Dans notre projet, une des pistes de travail est aussi de réaliser un cours en ligne documentarisé, intitulé « Déconstruire les représentations racistes et antisémites » pour tenter de contrecarrer ces nouvelles façons de pensée qui, aujourd’hui, atteignent aussi nos étudiants.
C’est-à-dire ?
Des incidents, notamment autour de l’antisémitisme, ont lieu dans nos universités. Et les dérives sont banalisées. On constate encore trop d’actes racistes dans la société française. Comme universitaires, nous croyons à la parole et au discours pour faire face à cette montée du populisme. Quand je parle de populisme, j’évoque le fait de simplifier à outrance des phénomènes complexes. Quand on dit « Dehors, les étrangers ! », c’est quoi un étranger ?

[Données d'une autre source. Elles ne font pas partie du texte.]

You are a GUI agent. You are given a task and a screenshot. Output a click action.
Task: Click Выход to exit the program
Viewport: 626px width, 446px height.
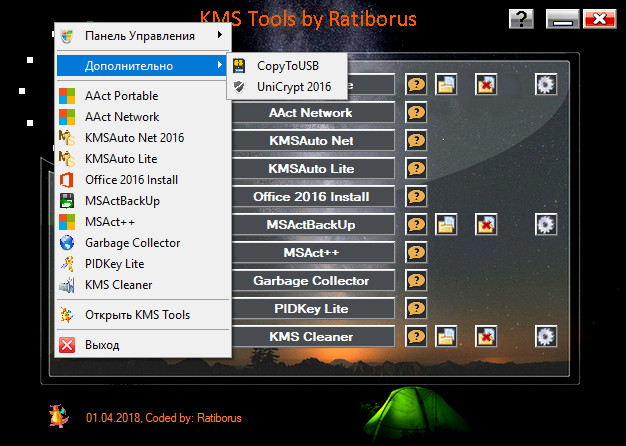[102, 345]
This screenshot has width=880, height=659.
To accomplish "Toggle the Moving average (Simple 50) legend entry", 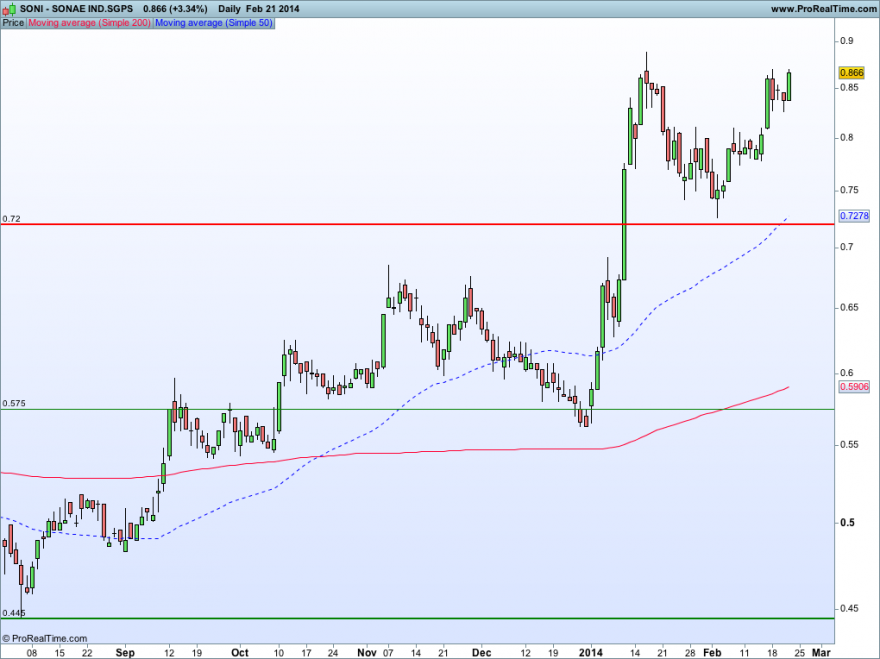I will [x=216, y=21].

Vous n’évoquez pas l’islamophobie dans les axes de recherche…
Parce que le mot ne nous convient pas. On préfère le terme « racisme anti-musulman » jugé plus juste et qui est une réalité. On reste sur des mots qui disent les choses. Islamophobie fait partie des mots qui font écran et empêche de penser et d’interroger le phénomène.

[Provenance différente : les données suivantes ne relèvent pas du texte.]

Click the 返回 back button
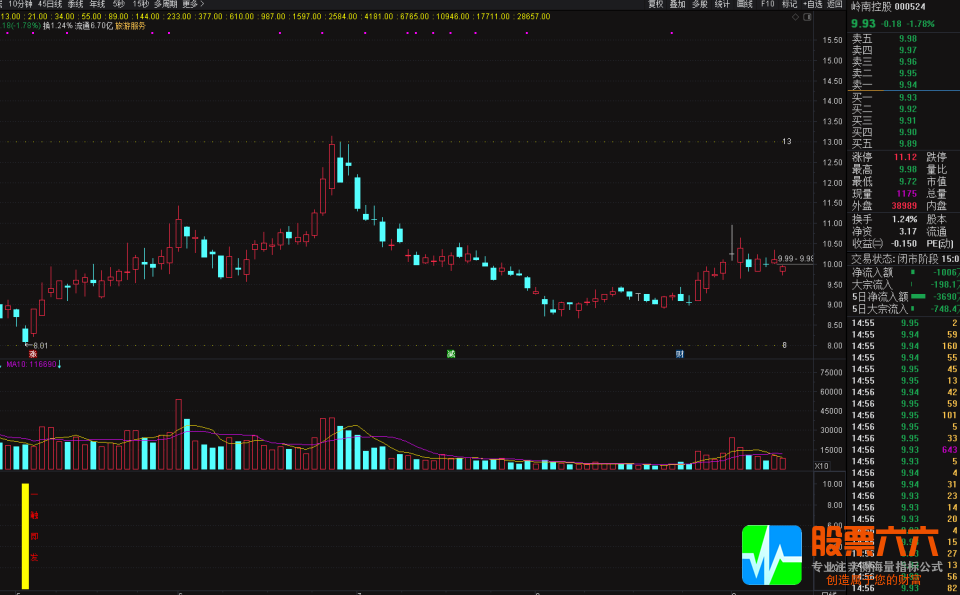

Que pensez-vous du terme « racisme d’Etat » ?
Bien sûr que lorsqu’on est une femme noire et pauvre, c’est plus difficile de vivre en France. Mais on ne peut pas parler de racisme d’État. Il n’y a pas de législation raciste ou antisémite en France, comme ce fut le cas sous Vichy, par exemple. Il n’y a pas de persécutions. On plaque un mot fort sur une condition sociale qu’on ferait mieux d’analyser : être issu de l’immigration, être défavorisé, être travailleur pauvre, etc…

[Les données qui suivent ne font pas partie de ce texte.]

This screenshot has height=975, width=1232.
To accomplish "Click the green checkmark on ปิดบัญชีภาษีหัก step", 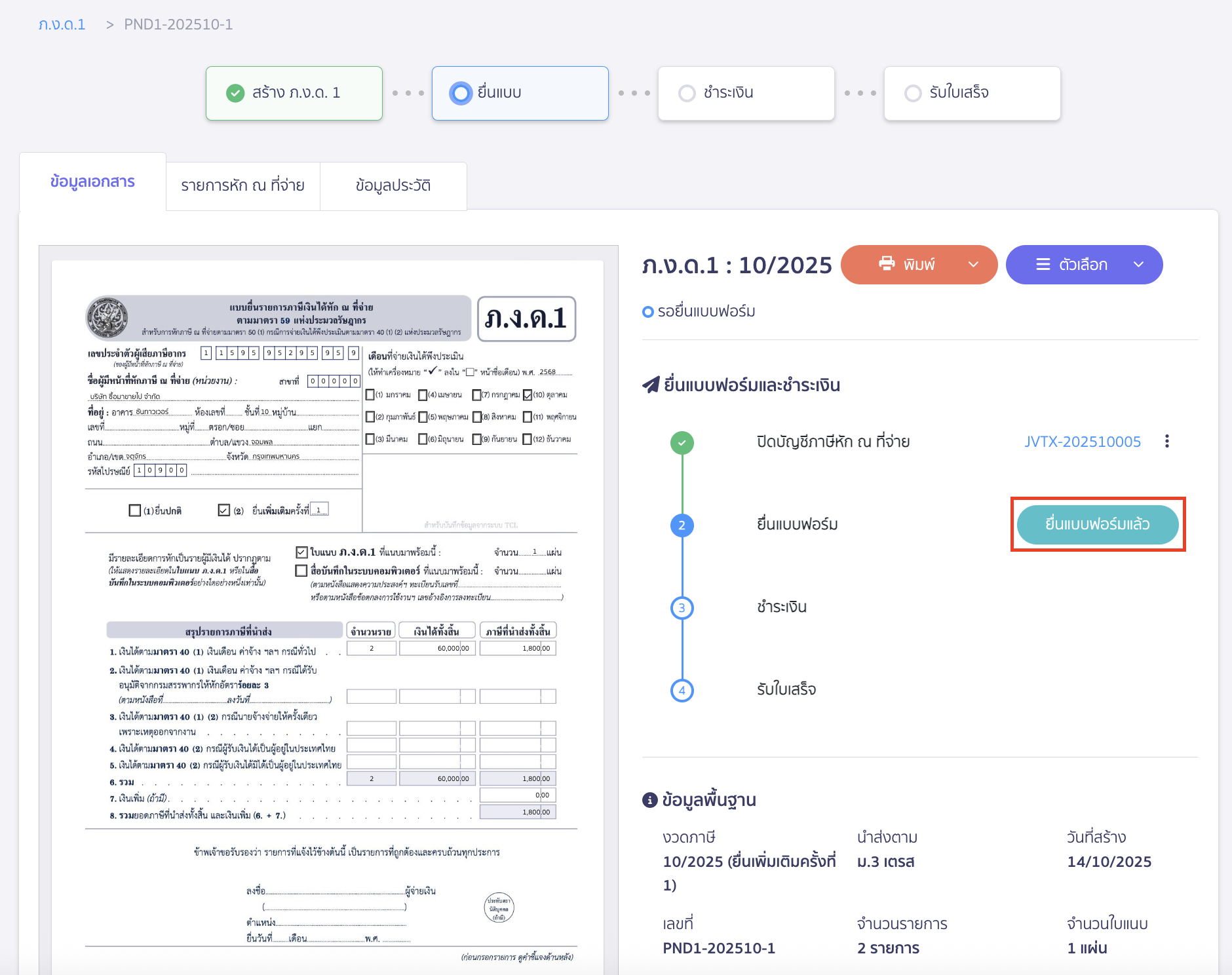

Le communautarisme est-il un problème ?
Il empêche de penser à l’autre. Je crois aux croisements de pensées et de vues. Je crois au vivre ensemble, à la pensée universaliste. Et la République française le permet. Le débat se nourrit de contradictions et de dialogues. C’est exigeant, mais c’est essentiel. Tout le contraire de Facebook où on like les mêmes choses, où on partage les mêmes envies.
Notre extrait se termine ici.